On Fri, Dec 21, 2012 at 12:28 PM, Namhyung Kim <> wrote:
> Hi,
> On Tue, 11 Dec 2012 12:00:55 +0530, Preeti U. Murthy wrote:
>> On 12/11/2012 10:58 AM, Alex Shi wrote:
>>> On 12/11/2012 12:23 PM, Preeti U Murthy wrote:
>>>> Hi Alex,
>>>> On 12/10/2012 01:52 PM, Alex Shi wrote:
>>>>> It is impossible to miss a task allowed cpu in a eligible group.
>>>> The one thing I am concerned with here is if there is a possibility of
>>>> the task changing its tsk_cpus_allowed() while this code is running.
>>>> i.e find_idlest_group() finds an idle group,then the tsk_cpus_allowed()
>>>> for the task changes,perhaps by the user himself,which might not include
>>>> the cpus in the idle group.After this find_idlest_cpu() is called.I mean
>>>> a race condition in short.Then we might not have an eligible cpu in that
>>>> group right?
>>> your worry make sense, but the code handle the situation, in
>>> select_task_rq(), it will check the cpu allowed again. if the answer is
>>> no, it will fallback to old cpu.
>>>>> And since find_idlest_group only return a different group which
>>>>> excludes old cpu, it's also imporissible to find a new cpu same as old
>>>>> cpu.
>> I doubt this will work correctly.Consider the following situation:sched
>> domain begins with sd that encloses both socket1 and socket2
>> cpu0 cpu1  | cpu2 cpu3
>> -----------|-------------
>>  socket1   |  socket2
>> old cpu = cpu1
>> Iteration1:
>> 1.find_idlest_group() returns socket2 to be idlest.

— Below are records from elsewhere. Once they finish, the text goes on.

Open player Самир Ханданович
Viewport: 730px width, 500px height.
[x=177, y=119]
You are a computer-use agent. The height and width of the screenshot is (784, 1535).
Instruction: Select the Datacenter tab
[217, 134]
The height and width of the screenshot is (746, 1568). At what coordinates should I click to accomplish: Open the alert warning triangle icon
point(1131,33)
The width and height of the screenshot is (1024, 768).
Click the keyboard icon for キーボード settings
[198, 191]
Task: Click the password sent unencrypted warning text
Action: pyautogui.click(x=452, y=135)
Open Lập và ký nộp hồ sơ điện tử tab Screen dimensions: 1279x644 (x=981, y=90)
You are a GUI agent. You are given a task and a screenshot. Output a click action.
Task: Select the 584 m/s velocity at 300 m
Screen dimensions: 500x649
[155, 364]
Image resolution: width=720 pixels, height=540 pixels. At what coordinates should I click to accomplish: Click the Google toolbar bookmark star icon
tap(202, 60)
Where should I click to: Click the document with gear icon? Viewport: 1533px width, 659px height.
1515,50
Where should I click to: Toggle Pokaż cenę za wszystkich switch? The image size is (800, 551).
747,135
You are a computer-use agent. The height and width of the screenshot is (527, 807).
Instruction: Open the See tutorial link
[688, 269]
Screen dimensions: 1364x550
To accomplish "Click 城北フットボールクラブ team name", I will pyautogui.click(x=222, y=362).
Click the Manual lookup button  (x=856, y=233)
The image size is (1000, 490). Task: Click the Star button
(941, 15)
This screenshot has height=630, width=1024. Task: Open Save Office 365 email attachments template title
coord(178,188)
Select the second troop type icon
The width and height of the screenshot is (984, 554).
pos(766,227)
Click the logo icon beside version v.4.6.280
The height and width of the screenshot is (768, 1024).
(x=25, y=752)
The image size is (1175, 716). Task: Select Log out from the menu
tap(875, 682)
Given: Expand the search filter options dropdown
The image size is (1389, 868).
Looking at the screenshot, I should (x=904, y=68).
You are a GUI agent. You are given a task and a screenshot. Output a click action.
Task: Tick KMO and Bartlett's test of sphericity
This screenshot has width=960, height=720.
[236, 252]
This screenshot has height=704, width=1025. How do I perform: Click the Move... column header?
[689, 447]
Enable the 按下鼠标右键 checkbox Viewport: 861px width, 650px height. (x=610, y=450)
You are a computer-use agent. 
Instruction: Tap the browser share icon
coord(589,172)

>> 2.task changes tsk_allowed_cpus to 0,1
>> 3.find_idlest_cpu() returns cpu2
> AFAIK The tsk->cpus_allowed cannot be changed during the operation since
> it's protected by tsk->pi_lock.  I can see the following comment:

You are right. I misunderstand some comments in wake_up_new_task.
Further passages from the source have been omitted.